• _PROBLEM TO SOLVE_:
Could you copy out the material word for word, everything from its first line down to and including the line containing "will click(x=433, y=111)."?

• _WORKING DATA_:

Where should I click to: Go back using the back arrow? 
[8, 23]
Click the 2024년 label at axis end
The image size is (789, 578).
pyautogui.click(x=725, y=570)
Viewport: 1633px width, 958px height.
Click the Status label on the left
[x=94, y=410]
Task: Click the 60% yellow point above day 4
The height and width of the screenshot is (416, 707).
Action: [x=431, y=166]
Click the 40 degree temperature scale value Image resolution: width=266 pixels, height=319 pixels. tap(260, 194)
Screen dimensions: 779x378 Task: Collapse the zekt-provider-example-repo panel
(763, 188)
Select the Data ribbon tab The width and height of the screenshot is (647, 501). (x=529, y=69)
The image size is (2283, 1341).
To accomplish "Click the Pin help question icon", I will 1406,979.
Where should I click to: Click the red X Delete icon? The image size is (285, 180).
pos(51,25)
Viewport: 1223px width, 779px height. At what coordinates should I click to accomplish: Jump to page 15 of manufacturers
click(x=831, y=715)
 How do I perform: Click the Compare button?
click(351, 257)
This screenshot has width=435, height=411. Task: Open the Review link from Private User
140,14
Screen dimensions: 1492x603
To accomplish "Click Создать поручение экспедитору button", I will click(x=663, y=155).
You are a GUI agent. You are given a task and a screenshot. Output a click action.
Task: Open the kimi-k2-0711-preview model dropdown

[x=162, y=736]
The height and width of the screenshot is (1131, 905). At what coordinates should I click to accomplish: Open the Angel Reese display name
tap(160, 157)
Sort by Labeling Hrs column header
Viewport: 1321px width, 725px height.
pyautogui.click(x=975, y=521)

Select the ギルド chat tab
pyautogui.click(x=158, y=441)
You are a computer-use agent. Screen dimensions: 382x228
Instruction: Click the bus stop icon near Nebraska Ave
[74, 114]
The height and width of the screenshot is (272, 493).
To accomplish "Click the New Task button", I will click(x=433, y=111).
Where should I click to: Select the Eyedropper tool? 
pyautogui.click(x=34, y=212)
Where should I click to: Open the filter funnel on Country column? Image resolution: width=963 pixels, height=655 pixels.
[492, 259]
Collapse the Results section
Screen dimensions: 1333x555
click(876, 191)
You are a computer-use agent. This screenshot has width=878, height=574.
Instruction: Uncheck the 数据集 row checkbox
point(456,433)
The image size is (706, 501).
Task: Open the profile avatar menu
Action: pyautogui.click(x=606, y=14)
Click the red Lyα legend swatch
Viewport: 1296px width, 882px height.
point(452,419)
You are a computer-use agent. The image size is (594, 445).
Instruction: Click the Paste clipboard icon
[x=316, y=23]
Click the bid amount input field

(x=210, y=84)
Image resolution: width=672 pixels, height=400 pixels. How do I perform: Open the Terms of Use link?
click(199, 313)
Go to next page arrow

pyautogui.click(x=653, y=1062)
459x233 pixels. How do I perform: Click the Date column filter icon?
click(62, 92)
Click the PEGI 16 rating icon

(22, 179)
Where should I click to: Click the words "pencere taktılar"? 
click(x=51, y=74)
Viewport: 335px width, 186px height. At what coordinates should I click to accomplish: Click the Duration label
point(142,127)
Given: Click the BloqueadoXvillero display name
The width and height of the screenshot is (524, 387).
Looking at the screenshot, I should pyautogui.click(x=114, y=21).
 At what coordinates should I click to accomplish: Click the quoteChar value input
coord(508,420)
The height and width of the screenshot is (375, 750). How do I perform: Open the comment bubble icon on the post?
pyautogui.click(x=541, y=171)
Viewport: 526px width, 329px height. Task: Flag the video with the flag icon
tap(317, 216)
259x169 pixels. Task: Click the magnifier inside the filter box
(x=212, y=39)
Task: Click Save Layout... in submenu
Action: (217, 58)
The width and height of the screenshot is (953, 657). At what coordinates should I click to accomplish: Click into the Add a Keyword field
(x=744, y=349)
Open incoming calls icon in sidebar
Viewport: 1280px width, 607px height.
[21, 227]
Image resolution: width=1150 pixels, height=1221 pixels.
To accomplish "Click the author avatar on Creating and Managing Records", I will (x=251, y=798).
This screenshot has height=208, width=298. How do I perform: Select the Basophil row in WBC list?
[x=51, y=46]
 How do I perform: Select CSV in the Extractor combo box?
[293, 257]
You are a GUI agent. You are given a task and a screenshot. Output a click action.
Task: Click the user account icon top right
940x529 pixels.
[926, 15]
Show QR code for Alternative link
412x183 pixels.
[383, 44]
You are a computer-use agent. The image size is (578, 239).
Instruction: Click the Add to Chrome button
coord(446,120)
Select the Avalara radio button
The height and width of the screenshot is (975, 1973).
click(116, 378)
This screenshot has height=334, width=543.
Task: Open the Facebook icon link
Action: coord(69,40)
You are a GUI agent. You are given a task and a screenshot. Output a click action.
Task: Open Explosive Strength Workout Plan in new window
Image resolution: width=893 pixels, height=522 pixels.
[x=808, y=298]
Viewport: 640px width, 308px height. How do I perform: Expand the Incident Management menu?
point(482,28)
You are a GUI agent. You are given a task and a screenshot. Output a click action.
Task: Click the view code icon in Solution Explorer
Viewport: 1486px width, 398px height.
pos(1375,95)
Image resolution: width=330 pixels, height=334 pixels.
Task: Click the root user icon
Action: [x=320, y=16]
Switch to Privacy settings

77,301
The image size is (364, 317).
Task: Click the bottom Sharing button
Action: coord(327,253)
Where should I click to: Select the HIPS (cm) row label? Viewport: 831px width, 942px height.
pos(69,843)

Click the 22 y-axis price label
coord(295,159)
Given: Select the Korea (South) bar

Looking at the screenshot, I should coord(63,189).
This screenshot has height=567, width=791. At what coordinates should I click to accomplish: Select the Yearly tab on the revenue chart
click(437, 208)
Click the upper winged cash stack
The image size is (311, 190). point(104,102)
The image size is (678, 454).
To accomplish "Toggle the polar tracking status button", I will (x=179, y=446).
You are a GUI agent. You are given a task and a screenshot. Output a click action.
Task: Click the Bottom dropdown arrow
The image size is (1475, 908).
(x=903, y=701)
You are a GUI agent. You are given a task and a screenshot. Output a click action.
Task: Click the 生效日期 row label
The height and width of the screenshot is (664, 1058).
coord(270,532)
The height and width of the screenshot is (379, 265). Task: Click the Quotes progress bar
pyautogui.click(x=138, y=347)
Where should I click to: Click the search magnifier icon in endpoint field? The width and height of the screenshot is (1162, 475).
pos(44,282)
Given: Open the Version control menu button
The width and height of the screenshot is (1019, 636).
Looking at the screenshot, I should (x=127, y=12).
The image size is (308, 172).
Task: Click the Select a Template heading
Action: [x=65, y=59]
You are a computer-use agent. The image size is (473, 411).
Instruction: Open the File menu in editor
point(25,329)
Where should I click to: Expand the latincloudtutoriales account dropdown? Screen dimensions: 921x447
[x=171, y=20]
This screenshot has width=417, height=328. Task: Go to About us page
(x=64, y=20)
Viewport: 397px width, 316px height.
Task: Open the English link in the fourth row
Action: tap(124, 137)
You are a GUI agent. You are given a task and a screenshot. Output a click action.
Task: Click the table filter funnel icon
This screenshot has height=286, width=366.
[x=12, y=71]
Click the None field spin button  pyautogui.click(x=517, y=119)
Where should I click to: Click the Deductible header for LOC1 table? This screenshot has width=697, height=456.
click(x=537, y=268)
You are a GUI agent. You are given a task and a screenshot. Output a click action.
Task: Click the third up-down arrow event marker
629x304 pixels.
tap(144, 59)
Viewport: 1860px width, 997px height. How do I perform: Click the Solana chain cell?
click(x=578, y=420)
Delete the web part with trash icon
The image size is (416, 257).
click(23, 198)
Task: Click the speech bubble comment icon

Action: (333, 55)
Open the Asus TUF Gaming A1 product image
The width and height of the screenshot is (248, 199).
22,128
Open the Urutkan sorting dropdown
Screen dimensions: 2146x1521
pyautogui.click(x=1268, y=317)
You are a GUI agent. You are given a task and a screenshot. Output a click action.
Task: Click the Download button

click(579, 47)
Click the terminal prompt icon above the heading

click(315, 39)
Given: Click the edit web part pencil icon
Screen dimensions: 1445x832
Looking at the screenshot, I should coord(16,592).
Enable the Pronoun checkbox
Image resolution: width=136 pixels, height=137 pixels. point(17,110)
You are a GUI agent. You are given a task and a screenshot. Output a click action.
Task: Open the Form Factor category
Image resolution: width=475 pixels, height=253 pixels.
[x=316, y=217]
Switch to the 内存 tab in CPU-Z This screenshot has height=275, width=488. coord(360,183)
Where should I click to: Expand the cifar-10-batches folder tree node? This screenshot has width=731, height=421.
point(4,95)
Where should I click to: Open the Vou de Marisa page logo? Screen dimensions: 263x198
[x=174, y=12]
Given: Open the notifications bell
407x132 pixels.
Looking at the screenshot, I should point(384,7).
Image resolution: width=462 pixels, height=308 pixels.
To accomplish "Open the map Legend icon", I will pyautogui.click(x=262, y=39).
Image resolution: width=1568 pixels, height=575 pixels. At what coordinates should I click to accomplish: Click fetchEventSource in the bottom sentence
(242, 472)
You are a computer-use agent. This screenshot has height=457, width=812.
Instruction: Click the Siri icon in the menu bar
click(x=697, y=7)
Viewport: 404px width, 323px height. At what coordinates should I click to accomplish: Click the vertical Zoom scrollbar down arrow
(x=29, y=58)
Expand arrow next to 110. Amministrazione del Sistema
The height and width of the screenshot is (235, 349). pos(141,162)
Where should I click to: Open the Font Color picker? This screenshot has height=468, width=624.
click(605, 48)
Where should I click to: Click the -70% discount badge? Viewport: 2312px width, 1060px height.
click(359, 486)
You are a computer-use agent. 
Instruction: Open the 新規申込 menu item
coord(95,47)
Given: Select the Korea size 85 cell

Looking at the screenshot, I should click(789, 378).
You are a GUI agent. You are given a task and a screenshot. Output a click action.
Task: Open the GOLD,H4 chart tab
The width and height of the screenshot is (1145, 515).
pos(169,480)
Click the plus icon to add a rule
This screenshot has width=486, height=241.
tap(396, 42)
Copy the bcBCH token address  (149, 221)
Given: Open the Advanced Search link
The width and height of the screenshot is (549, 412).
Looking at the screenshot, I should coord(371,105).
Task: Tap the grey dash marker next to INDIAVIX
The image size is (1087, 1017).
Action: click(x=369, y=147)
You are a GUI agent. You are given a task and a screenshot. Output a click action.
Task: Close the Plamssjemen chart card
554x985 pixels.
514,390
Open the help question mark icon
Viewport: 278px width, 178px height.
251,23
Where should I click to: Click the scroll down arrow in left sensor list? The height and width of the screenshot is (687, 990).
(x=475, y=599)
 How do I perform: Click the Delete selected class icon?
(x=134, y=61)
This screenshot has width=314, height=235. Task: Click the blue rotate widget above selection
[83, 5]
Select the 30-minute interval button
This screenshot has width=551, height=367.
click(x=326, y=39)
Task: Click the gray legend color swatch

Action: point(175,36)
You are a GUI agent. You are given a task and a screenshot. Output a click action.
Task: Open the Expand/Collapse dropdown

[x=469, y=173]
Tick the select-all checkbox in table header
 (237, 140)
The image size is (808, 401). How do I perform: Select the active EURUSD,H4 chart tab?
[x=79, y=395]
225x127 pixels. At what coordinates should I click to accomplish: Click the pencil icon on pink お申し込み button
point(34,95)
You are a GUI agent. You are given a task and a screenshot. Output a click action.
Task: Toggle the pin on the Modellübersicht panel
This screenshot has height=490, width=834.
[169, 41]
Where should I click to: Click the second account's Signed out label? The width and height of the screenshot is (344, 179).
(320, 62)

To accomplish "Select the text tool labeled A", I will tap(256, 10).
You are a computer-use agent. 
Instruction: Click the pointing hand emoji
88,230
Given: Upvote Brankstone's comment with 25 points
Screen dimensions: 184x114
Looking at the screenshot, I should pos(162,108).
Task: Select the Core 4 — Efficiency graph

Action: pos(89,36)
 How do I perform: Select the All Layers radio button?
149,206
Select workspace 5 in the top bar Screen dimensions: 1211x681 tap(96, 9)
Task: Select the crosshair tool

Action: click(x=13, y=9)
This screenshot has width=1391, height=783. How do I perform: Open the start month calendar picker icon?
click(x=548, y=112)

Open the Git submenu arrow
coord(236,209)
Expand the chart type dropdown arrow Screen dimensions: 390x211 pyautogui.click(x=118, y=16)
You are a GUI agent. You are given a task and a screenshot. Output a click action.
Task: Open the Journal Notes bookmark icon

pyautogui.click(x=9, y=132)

• _ANSWER FOR THE TASK_:
Where should I click to: Go back using the back arrow? 
[8, 23]
Click the 2024년 label at axis end
The image size is (789, 578).
pyautogui.click(x=725, y=570)
Viewport: 1633px width, 958px height.
Click the Status label on the left
[x=94, y=410]
Task: Click the 60% yellow point above day 4
The height and width of the screenshot is (416, 707).
Action: [x=431, y=166]
Click the 40 degree temperature scale value Image resolution: width=266 pixels, height=319 pixels. tap(260, 194)
Screen dimensions: 779x378 Task: Collapse the zekt-provider-example-repo panel
(763, 188)
Select the Data ribbon tab The width and height of the screenshot is (647, 501). (x=529, y=69)
The image size is (2283, 1341).
To accomplish "Click the Pin help question icon", I will 1406,979.
Where should I click to: Click the red X Delete icon? The image size is (285, 180).
pos(51,25)
Viewport: 1223px width, 779px height. At what coordinates should I click to accomplish: Jump to page 15 of manufacturers
click(x=831, y=715)
 How do I perform: Click the Compare button?
click(351, 257)
This screenshot has width=435, height=411. Task: Open the Review link from Private User
140,14
Screen dimensions: 1492x603
To accomplish "Click Создать поручение экспедитору button", I will click(x=663, y=155).
You are a GUI agent. You are given a task and a screenshot. Output a click action.
Task: Open the kimi-k2-0711-preview model dropdown

[x=162, y=736]
The height and width of the screenshot is (1131, 905). At what coordinates should I click to accomplish: Open the Angel Reese display name
tap(160, 157)
Sort by Labeling Hrs column header
Viewport: 1321px width, 725px height.
pyautogui.click(x=975, y=521)

Select the ギルド chat tab
pyautogui.click(x=158, y=441)
You are a computer-use agent. Screen dimensions: 382x228
Instruction: Click the bus stop icon near Nebraska Ave
[74, 114]
The height and width of the screenshot is (272, 493).
To accomplish "Click the New Task button", I will click(x=433, y=111).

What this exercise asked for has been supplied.